3. Approval of payment to statutory auditors for any other services rendered by the statutory
4. Reviewing, with the management, the annual financial statements before submission to the board for approval, with particular reference to:
a. Matters required to be included in the Director’s Responsibility Statement to be included in the Board’s report in terms of clause (2AA) of section 217 of the Companies Act,1956
b. Changes, if any, in accounting policies and practices and reasons for the same
c. Major accounting entries involving estimates based on the exercise of judgment by management
d. Significant adjustments made in the financial statements arising out of audit findings
e. Compliance with listing and other legal requirements relating to financial statements
f. Disclosure of any related party transactions
g.

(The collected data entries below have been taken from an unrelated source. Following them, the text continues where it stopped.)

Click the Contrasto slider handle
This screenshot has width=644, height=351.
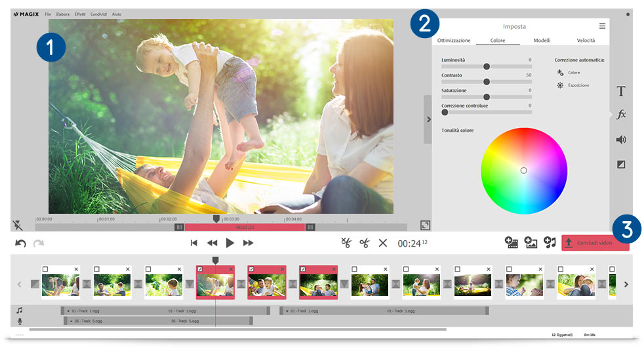pos(487,82)
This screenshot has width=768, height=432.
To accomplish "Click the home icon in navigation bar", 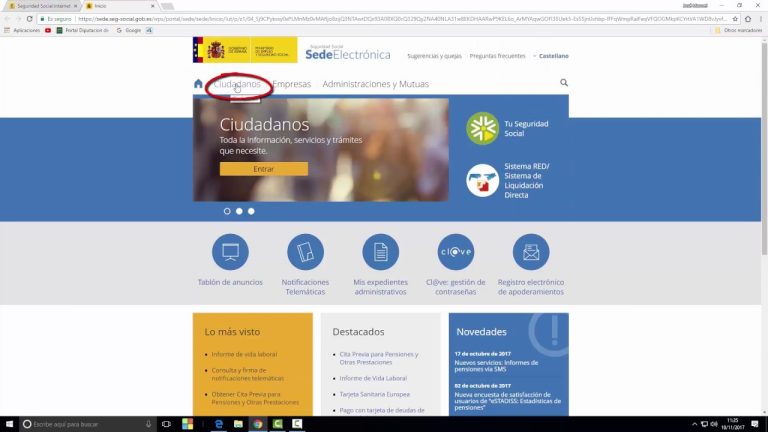I will pos(198,84).
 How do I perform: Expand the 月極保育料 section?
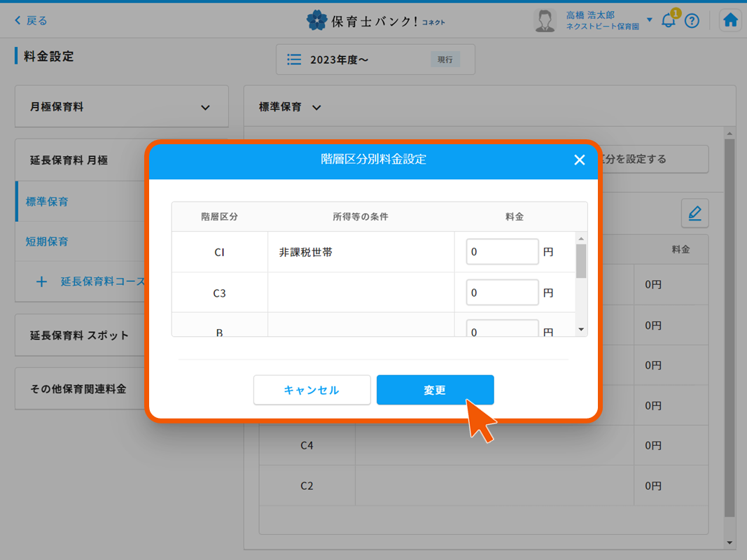click(x=122, y=107)
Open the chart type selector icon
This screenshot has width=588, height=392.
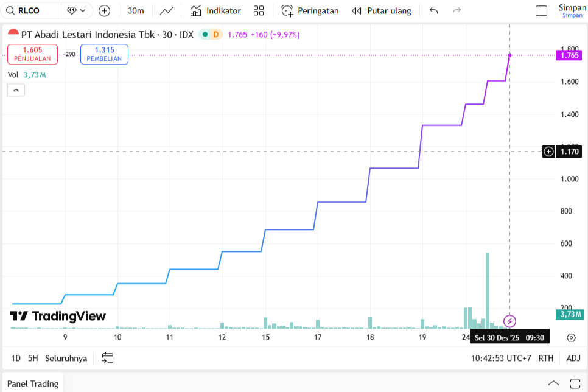pyautogui.click(x=166, y=10)
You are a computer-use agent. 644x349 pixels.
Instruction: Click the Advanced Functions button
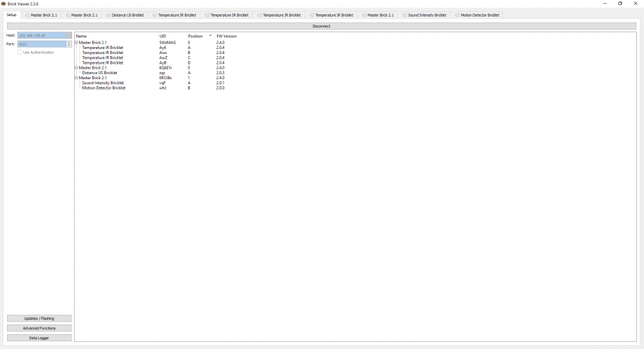coord(39,328)
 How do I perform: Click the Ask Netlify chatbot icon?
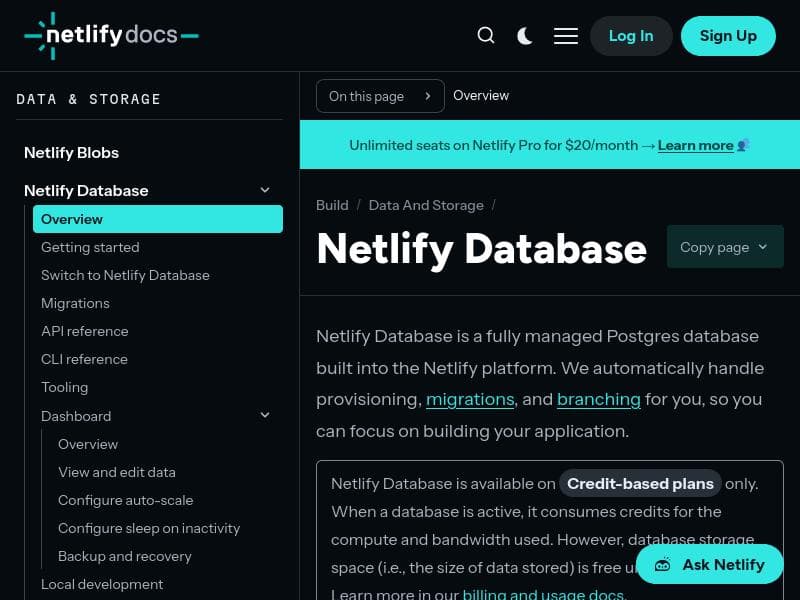click(x=662, y=564)
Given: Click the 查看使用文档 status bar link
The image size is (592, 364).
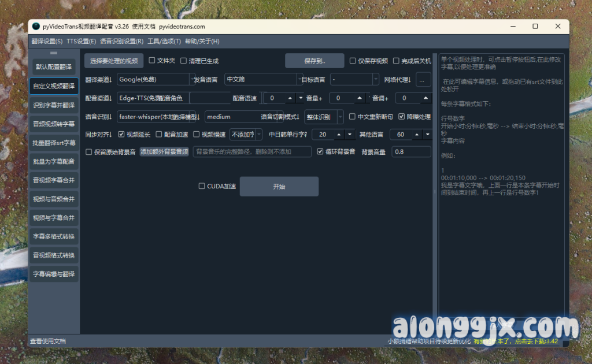Looking at the screenshot, I should tap(48, 341).
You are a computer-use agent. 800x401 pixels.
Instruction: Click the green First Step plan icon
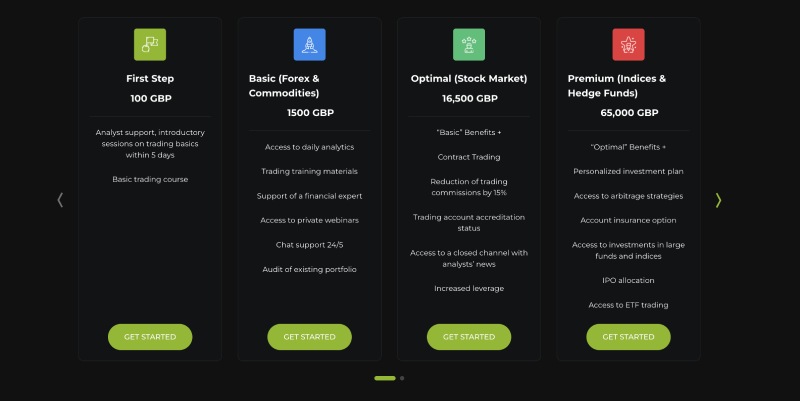150,44
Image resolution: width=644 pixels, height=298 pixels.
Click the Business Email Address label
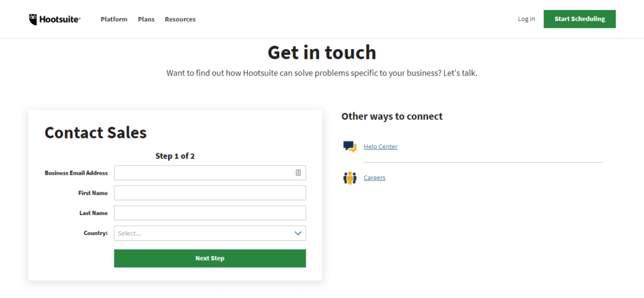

Qualifications in the draft audit report.
5. Reviewing, with the management, performance of statutory and internal auditors, and adequacy of the internal control systems.
6. Reviewing the adequacy of internal audit function, if any, including the structure of the internal audit department, staffing and seniority of the official heading the department, reporting structure coverage and frequency of internal audit.
7. Discussion with internal auditors any significant findings and follow up there on.
8. Reviewing the findings of any internal investigations by the internal auditors into matters where there is suspected fraud or irregularity or a failure of internal control systems of a material nature and reporting the matter to the board.
9. Discussion with statutory auditors before the audit commences, about the nature and scope of audit as well as post-audit discussion to ascertain any area of concern.
10. To look into the reasons for substantial defaults in the payment to the depositors, debenture holders, shareholders (in case of non payment of declared dividends) and creditors.
11. To review the functioning of the Whistle Blower mechanism, in case the same is existing.
11A. Approval of appointment of CFO (i.e., the whole-time Finance Director or any other person heading the finance function or discharging that function) after assessing the qualifications, experience & background, etc. of the candidate.
12. Carrying out any other function as is mentioned in the terms of reference of the Audit Committee.